* _Problem statement_: Say how many lines in the following data hold the word "computer". Write nothing but that number.

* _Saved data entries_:
◆ ◆ ◆ ◆

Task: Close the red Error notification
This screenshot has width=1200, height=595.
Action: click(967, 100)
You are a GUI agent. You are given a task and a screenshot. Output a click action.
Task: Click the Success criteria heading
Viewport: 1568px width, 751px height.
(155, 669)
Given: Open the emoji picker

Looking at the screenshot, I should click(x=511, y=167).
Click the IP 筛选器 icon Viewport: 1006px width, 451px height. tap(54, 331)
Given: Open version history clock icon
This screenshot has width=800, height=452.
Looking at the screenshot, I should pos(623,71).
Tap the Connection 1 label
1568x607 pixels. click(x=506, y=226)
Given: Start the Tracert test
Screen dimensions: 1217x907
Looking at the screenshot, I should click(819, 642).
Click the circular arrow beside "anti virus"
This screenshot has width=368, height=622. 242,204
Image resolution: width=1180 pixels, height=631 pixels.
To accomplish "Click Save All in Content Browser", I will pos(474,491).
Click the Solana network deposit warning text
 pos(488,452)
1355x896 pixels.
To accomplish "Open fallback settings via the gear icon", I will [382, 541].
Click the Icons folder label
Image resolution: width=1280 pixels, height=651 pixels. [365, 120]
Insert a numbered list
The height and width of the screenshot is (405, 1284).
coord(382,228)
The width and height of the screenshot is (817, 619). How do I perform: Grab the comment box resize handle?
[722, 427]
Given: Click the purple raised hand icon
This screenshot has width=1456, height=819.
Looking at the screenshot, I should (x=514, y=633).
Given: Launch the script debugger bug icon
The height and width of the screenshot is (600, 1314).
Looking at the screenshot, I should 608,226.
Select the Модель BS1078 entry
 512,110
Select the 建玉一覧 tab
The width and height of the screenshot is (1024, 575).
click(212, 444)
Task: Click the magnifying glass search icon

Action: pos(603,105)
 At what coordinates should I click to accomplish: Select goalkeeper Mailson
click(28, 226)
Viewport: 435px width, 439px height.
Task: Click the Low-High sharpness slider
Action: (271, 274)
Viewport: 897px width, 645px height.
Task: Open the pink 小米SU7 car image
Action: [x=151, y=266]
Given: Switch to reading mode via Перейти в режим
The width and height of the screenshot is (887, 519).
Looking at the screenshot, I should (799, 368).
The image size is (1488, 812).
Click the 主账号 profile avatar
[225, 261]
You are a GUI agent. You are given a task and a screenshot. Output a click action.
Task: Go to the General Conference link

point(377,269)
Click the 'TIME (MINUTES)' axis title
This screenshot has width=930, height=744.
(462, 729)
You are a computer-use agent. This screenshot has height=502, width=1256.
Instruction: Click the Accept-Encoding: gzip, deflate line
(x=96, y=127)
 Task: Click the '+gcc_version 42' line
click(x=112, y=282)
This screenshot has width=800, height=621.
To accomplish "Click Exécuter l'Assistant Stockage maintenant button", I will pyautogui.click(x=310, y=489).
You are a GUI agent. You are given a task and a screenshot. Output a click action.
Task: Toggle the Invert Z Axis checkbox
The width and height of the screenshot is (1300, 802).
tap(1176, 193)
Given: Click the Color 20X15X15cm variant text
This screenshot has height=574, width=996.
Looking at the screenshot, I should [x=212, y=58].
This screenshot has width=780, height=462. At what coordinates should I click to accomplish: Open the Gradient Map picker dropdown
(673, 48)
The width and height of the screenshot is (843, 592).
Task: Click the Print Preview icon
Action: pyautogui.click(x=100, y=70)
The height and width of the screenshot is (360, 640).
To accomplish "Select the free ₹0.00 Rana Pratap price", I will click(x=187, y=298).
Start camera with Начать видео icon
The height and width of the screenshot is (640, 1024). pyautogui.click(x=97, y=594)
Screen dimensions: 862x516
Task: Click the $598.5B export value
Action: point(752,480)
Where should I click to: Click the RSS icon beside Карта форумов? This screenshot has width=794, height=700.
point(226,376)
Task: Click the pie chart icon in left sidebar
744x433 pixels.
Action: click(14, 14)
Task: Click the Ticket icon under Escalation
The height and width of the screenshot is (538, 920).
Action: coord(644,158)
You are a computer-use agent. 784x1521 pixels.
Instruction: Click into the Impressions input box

◆ ◆ ◆ ◆

* _Response to this task_: 2